Republican responses

It’s a message the president has championed before. In his inaugural address in January 2021, Biden pledged to “unit[e] our nation” and “restore the soul and to secure the future of America.”

Republican National Committee Chairwoman Ronna McDaniel said before the speech that instead of unity Biden has used his position to call those who didn’t go along with his agenda as dangerous, semi-fascist, and reinstating a “Jim Crow era.”

“Joe Biden is the divider-in-chief and epitomizes the current state of the Democrat Party: one of divisiveness, disgust, and hostility towards half the country,” McDaniel said.

In a “prebuttal” ahead of the address Thursday evening, House Republican Leader Kevin McCarthy, R-Calif., criticized the Biden administration’s governance over the past year and-a-half, citing inflation, high gas prices and crime rates.

Speaking from Biden’s hometown of Scranton, Pa., McCarthy laid out what he sees as threats to democracy, naming the recent government raid at Trump’s property in Florida, movements to defund the police and the administration’s immigration policies.

“Joe Biden is right. Democracy is on the ballot in November,” McCarthy said. “And Joe Biden and the radical left in Washington are dismantling America’s democracy before our very eyes.”

Biden’s call to protect democracy comes just over two months before Americans will head to the polls to vote in key midterm races that will determine which political party controls Congress next year — and set the course for the administration’s agenda.

Republicans still are favored to retake the House of Representatives, but control over the Senate will be more of a toss-up, according to Inside Elections with Nathan L. Gonzales.

Trump investigation

Meanwhile, more details are emerging about the Justice Department’s investigation into Trump’s alleged withholding of classified documents, even as the former president teases a possible White House run in 2024.
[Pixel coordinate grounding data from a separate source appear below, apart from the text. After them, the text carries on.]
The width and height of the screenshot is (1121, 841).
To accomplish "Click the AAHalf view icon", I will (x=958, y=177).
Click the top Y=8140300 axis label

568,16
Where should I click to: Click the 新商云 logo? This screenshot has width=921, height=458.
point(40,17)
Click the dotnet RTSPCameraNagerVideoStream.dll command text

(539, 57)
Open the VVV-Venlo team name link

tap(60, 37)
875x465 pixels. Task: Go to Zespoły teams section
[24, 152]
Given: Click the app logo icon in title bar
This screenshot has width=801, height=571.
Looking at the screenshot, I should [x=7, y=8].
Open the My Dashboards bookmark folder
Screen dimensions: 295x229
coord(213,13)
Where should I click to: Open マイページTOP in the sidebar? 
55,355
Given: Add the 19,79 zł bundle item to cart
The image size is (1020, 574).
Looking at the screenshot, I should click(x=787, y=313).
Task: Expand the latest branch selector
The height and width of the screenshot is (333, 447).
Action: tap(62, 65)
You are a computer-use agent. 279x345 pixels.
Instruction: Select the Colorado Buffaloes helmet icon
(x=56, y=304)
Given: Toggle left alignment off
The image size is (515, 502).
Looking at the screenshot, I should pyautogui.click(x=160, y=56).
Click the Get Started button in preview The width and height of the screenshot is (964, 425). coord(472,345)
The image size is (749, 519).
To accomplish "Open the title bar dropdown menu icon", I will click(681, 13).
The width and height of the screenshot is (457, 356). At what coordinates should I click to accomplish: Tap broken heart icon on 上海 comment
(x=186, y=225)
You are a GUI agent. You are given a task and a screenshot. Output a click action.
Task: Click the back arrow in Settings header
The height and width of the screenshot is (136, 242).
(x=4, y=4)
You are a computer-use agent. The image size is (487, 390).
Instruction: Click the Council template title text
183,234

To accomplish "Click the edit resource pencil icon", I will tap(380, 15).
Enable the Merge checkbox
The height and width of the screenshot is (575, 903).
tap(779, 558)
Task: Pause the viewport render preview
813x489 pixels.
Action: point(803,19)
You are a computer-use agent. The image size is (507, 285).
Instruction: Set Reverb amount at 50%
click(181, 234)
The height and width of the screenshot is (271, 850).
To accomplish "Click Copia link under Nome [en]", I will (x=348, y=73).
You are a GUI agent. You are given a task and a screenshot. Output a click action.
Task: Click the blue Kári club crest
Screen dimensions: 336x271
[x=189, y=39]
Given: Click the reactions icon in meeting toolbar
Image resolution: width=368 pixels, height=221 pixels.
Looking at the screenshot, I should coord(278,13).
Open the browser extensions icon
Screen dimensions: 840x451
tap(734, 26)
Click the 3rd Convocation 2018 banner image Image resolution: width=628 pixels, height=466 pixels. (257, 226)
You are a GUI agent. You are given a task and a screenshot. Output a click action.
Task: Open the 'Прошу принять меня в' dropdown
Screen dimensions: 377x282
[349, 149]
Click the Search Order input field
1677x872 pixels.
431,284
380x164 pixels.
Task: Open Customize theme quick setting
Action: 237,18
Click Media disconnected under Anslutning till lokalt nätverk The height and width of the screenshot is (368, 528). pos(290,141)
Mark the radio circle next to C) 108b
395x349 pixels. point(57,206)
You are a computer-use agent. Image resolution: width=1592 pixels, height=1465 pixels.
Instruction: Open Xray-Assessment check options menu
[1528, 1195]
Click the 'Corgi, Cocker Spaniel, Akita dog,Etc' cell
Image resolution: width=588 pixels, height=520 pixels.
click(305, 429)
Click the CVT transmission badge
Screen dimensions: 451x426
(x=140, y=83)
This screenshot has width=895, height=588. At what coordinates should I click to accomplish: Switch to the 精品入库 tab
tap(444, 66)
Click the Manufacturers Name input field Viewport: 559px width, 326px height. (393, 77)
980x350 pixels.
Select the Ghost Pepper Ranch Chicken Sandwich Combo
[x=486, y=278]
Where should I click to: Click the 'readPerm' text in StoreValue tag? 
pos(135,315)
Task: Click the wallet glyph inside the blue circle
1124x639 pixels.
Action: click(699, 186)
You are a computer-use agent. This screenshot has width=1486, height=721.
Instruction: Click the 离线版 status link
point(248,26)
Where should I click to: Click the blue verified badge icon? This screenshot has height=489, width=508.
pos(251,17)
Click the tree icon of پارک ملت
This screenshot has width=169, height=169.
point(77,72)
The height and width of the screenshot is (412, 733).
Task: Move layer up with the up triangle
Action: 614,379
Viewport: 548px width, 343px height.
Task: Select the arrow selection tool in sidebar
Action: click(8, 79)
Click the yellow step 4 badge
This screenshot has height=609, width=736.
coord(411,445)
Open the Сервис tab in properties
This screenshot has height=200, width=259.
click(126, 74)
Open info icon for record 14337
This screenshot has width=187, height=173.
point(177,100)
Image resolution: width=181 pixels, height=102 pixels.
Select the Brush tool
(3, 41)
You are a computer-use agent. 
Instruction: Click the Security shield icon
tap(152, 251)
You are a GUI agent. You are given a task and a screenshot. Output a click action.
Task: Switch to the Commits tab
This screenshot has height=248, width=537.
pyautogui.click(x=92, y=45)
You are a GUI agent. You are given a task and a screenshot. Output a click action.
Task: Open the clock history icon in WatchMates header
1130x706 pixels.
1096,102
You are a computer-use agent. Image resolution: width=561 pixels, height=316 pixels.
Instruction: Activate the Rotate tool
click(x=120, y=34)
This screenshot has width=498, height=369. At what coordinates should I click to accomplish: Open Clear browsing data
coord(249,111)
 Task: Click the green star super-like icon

In a late night Tuesday filing, DOJ lawyers said that before seeking a search warrant for the former president’s Mar-a-Lago hotel, the government had evidence that records were “likely concealed and removed” from a hotel storage room and that “efforts were likely taken to obstruct the government’s investigation.”

The government’s search at Mar-a-Lago, conducted last month, ultimately yielded more than a hundred unique documents marked as classified, which the DOJ said was more than double the number of records turned over by the Trump team earlier this summer in response to a subpoena.

The DOJ’s submission also included a photograph of classified documents spread over the floor at the former president’s hotel, an image likely to endure throughout the midterm elections.

Trump’s attorneys have slammed the government raid on Mar-a-Lago in a court filing as “unprecedented, unnecessary, and legally unsupported.”